-- Obiettivo del compito --
Ricopia senza modifiche tutte le righe, da quella che contiene "will (x=100, y=76)." giù fino a quella che contiene "Action: pyautogui.click(x=1536, y=706)", entrambe comprese.
==== Righe estratte ====
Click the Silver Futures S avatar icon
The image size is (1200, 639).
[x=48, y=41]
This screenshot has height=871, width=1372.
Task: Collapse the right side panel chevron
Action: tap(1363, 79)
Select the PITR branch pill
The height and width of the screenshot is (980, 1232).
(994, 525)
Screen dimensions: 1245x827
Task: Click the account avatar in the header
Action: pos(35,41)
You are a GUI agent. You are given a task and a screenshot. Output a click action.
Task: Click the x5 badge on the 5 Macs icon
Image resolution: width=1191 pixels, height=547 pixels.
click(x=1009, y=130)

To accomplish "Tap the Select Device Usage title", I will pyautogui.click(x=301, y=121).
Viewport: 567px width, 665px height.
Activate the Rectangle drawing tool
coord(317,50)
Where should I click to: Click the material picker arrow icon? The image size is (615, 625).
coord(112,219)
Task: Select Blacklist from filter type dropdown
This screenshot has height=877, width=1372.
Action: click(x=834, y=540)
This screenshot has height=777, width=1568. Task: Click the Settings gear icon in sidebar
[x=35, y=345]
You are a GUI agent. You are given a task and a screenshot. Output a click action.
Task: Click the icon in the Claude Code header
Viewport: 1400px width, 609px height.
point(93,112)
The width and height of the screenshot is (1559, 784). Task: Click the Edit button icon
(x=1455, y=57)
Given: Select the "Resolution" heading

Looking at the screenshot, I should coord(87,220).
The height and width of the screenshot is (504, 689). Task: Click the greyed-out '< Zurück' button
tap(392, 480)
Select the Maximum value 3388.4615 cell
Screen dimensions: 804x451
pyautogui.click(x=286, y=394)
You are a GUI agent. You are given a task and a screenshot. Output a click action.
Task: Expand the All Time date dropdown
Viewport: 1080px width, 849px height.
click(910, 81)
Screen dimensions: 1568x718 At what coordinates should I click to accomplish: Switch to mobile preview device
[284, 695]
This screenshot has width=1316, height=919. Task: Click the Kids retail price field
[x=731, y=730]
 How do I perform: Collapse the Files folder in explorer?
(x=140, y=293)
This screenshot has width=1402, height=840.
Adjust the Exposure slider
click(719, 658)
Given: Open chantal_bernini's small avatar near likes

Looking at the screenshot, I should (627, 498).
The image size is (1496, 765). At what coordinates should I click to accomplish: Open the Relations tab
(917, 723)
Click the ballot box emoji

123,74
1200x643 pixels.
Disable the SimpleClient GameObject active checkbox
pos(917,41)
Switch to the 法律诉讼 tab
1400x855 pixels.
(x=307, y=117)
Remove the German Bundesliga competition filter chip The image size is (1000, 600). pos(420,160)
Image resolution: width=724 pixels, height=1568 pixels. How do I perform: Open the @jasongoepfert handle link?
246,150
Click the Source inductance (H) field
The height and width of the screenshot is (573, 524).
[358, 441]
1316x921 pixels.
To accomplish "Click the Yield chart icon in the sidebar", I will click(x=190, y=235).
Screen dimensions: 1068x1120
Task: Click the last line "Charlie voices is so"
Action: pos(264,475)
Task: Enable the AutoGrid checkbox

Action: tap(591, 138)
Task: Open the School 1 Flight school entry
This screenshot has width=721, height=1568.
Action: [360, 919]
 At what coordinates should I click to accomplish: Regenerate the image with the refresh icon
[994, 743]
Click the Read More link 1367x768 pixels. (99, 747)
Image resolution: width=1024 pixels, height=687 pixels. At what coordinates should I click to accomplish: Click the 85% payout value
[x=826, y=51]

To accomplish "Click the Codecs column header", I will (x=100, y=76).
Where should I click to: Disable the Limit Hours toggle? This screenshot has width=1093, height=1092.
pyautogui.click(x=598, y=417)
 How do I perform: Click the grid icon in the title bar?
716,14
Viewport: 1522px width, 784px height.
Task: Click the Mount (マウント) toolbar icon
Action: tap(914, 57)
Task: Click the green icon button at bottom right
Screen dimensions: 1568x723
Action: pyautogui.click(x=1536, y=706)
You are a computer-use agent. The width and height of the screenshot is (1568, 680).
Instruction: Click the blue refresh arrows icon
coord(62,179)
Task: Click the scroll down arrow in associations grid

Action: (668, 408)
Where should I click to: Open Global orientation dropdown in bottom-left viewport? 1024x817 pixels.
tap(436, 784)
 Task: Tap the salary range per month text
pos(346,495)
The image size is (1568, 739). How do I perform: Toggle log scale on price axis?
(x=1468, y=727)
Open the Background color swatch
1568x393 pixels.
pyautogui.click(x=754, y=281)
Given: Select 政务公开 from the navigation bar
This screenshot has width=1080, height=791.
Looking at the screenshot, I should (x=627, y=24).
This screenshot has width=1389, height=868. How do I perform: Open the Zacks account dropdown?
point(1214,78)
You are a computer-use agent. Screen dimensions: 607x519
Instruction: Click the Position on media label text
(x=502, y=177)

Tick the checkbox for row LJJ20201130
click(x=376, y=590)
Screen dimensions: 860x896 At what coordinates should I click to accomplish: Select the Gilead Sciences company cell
====
-- La risposta --
To accomplish "Click the Codecs column header", I will (x=100, y=76).
Where should I click to: Disable the Limit Hours toggle? This screenshot has width=1093, height=1092.
pyautogui.click(x=598, y=417)
 How do I perform: Click the grid icon in the title bar?
716,14
Viewport: 1522px width, 784px height.
Task: Click the Mount (マウント) toolbar icon
Action: tap(914, 57)
Task: Click the green icon button at bottom right
Screen dimensions: 1568x723
Action: pyautogui.click(x=1536, y=706)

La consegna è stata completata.